21 Wis. 676 | Wis. | 1867

Cole, J.

It appears to us that the first two instructions asked by the defendant below were pertinent, and should have been given. They are, in substance and effect, that if the jury believed from the evidence that the mortgagor, Goodrich, *677did not deliver the chattel mortgage to Lemley for the use and benefit of the plaintiffs, and unless Lemley accepted and received the mortgage for them, and gave it to the town clerk to be filed, the instrument was void as to the creditors of Goodrich. It is an admitted fact in the case, that the mortgagees were not present when the chattel mortgage was executed by Goodrich, and there is certainly considerable evidence to show that Goodrich executed the mortgage without the knowledge of the plaintiffs, and himself employed Lemley to take it and place it on file. Now, suppose the jury had been satisfied from the testimony that Goodrich himself gave the mortgage to Lemley, not for the use and benefit of the mortgagees, but really intending to retain control of the instrument: then it is very evident that the instrument never became operative, there not being any unconditional delivery of it by the mortgagor. The question whether there had been a proper delivery of the mortgage was one of the issues in the cause. It was claimed by the plaintiffs in the attachment suit, that Goodrich made the mortgage and placed it on file in the absence of and without the knowledge of the plaintiffs, and that Lemley acted all through the matter as his agent and not on behalf of the mortgagees.
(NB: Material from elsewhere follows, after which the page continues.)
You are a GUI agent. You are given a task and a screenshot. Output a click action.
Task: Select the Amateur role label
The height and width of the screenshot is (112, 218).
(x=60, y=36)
And Lemley himself states in his testimony, in substance, that he received the mortgage and placed it on file merely to accommodate Goodrich, and for no other reason, and did not consider himself as acting as agent for the plaintiffs sat the time. This was his understanding of the character of his agency. If Goodrich placed the mortgage in his hands, not for the use and benefit of the plaintiffs but merely to have him place it on file for his own use, then it is evident there was no sufficient delivery of the instrument. McCourt v. Myers, 8 Wis., 236; Welch v. Sackett, 12 id., 243. Without expressing any opinion upon the other points made by counsel, it appears to us there must be a new trial on account of the refusal of the circuit court to give the two instructions above referred to.

*678By the Court. — Judgment reversed, and a venire de novo awarded.